Work out how many lines of the listing hold "page", then state only that count.

INPUT MATERIAL Start Marker

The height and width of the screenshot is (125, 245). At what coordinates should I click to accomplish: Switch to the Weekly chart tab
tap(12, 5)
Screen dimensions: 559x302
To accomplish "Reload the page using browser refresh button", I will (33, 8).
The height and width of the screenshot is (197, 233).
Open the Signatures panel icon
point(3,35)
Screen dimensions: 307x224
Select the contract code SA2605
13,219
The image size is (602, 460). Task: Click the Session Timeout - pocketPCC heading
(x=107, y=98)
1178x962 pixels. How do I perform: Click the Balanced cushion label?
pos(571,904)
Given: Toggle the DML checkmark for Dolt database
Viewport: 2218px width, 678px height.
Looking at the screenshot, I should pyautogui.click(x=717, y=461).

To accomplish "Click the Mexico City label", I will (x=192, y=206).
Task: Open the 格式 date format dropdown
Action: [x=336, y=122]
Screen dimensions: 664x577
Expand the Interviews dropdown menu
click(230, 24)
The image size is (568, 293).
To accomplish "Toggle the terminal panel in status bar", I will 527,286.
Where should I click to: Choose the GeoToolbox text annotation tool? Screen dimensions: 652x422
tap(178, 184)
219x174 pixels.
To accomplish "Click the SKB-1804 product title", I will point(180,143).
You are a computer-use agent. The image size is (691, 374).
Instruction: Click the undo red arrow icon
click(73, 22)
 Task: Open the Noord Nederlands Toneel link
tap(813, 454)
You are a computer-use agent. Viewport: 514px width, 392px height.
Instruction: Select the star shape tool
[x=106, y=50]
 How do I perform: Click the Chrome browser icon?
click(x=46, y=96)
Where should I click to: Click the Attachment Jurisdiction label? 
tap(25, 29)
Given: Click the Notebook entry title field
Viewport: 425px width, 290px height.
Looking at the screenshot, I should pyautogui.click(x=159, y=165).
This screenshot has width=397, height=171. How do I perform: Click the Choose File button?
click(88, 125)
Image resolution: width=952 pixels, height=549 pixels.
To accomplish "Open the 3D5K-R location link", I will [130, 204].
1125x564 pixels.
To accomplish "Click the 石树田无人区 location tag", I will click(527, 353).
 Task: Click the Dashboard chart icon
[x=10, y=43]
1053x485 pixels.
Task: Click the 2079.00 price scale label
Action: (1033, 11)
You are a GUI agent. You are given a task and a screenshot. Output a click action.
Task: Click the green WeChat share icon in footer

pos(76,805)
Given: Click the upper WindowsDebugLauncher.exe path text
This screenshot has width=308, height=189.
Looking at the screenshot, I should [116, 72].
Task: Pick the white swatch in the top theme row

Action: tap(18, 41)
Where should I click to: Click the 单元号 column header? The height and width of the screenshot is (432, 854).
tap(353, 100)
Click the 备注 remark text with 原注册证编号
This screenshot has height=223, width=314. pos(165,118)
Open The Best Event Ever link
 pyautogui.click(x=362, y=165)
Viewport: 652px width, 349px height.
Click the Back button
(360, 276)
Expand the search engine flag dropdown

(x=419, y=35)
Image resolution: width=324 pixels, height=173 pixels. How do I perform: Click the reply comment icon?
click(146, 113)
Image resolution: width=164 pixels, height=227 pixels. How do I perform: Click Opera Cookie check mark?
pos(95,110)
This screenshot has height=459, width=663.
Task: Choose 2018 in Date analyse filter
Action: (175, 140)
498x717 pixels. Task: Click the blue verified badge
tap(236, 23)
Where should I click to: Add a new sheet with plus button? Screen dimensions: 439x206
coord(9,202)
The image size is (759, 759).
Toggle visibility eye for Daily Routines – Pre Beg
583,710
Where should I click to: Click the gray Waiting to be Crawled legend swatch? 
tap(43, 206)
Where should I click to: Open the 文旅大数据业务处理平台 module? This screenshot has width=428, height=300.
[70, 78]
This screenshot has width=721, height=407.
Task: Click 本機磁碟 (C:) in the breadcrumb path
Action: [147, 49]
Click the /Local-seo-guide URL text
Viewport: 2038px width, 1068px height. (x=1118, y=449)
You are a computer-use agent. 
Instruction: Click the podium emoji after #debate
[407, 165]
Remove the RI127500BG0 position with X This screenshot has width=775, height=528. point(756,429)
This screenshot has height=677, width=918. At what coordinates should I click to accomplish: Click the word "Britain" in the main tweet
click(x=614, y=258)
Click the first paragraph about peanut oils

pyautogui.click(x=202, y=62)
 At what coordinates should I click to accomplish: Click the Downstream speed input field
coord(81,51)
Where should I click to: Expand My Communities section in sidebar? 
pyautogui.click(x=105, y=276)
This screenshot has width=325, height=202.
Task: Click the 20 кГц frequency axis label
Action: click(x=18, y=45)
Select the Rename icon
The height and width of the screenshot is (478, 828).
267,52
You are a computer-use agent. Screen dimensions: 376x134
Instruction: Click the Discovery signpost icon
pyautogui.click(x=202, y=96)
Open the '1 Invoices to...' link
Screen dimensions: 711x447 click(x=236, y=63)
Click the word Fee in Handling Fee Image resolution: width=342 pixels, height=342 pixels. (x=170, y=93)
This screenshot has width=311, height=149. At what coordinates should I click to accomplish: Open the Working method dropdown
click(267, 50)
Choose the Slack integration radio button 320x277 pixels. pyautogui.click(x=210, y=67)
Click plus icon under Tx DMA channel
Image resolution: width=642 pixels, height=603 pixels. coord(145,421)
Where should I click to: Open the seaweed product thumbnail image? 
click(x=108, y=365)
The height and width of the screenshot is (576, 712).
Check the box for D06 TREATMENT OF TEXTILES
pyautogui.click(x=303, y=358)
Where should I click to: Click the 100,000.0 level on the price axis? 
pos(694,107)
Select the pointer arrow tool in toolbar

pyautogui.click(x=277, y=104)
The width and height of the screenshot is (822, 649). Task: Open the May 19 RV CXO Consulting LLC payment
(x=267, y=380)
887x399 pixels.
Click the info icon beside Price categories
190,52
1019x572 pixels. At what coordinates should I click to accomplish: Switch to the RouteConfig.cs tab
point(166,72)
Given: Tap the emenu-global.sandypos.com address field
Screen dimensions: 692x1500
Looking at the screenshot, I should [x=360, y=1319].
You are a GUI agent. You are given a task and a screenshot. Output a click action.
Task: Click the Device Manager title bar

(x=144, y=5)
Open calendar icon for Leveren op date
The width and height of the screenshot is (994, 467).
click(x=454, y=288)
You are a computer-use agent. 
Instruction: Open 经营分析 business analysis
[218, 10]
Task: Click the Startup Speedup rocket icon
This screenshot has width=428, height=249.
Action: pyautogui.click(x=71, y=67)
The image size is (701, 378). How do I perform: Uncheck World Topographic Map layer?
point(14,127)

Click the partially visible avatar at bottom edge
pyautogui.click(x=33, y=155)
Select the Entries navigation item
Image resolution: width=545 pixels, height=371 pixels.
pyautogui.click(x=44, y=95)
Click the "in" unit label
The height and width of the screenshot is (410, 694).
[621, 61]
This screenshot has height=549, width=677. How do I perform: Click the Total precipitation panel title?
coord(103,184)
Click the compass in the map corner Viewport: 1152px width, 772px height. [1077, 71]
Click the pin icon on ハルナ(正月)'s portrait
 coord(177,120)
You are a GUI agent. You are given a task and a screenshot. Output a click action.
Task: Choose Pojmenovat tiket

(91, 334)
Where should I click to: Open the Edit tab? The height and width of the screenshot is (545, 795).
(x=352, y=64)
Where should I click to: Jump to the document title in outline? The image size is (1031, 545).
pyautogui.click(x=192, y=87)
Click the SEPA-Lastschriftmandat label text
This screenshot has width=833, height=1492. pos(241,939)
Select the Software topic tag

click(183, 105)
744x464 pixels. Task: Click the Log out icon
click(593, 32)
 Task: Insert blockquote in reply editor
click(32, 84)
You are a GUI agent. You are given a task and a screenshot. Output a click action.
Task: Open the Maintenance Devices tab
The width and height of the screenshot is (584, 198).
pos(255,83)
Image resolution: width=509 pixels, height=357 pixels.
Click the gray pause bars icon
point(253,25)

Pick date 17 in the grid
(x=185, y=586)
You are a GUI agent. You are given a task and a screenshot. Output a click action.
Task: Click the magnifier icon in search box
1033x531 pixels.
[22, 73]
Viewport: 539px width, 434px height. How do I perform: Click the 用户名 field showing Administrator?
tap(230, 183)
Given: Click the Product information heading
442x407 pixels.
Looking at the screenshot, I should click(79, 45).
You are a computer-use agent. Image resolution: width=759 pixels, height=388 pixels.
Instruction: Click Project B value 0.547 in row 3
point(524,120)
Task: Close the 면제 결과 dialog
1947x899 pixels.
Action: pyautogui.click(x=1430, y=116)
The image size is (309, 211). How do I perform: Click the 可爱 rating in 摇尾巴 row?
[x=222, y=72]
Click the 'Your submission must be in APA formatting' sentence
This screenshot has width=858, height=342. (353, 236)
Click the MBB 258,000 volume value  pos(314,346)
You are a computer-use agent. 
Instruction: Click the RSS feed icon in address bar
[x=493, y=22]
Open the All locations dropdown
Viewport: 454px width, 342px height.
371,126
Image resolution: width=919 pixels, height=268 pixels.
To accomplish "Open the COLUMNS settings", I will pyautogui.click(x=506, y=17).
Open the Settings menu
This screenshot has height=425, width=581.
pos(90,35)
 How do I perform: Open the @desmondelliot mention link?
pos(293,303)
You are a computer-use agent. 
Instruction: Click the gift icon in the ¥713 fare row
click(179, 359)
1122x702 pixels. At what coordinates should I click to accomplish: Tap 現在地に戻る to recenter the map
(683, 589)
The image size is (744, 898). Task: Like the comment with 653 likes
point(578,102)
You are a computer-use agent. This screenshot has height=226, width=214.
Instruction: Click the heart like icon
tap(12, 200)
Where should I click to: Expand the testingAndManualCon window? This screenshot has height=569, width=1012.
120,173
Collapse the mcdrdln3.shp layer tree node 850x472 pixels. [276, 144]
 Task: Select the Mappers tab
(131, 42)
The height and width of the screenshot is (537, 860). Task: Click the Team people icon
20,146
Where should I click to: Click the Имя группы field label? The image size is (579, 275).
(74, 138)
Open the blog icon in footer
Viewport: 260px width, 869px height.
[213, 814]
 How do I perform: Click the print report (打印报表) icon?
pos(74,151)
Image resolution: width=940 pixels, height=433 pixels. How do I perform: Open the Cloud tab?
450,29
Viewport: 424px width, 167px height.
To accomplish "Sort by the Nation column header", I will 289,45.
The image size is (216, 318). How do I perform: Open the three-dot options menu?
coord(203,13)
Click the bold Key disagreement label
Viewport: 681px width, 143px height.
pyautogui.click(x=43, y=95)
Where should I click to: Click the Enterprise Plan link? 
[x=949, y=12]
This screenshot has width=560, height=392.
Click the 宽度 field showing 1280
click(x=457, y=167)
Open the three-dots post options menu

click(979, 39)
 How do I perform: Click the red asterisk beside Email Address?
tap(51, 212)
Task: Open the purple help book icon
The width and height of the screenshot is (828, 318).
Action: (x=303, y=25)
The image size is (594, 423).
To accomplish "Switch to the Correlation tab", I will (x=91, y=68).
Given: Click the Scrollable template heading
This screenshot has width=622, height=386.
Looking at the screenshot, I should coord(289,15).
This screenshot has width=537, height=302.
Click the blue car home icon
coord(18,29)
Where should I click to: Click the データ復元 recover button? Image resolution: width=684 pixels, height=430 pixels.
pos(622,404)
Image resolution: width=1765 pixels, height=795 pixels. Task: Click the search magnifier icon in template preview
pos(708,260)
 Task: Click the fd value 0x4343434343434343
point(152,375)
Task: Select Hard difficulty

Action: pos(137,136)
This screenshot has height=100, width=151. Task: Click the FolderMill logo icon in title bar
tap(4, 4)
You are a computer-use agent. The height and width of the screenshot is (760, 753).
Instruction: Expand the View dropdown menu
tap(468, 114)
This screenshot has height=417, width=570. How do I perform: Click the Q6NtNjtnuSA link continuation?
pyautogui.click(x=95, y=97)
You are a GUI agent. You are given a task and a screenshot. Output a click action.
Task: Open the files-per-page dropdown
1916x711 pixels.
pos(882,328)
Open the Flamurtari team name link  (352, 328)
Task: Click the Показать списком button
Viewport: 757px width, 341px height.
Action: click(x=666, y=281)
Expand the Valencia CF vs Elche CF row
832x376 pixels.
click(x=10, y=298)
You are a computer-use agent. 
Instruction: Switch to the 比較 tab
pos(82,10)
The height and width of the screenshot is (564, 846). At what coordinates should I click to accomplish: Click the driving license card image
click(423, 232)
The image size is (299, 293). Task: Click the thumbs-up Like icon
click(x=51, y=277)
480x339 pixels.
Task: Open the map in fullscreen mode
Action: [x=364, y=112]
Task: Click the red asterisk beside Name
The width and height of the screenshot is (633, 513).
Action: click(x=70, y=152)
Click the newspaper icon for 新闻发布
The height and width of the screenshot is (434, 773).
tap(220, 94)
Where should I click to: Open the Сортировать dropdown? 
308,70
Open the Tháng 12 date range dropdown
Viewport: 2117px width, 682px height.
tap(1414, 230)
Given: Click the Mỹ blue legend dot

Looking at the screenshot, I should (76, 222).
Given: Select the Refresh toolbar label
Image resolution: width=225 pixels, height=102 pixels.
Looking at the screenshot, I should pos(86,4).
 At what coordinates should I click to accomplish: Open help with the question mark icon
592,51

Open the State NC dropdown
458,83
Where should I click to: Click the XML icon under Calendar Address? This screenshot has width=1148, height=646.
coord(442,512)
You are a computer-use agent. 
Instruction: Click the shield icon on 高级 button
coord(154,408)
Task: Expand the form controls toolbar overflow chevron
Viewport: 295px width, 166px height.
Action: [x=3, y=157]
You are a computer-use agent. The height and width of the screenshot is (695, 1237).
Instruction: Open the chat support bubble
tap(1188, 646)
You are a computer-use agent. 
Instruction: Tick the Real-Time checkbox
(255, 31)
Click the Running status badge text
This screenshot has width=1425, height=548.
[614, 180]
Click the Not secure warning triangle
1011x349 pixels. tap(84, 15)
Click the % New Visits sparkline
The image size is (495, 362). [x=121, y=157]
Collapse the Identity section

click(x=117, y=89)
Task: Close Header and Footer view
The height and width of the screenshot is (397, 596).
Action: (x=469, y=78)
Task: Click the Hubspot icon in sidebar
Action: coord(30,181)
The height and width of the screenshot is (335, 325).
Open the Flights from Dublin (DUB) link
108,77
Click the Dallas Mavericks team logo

INPUT MATERIAL End Marker

## RESULT OF THE TASK
2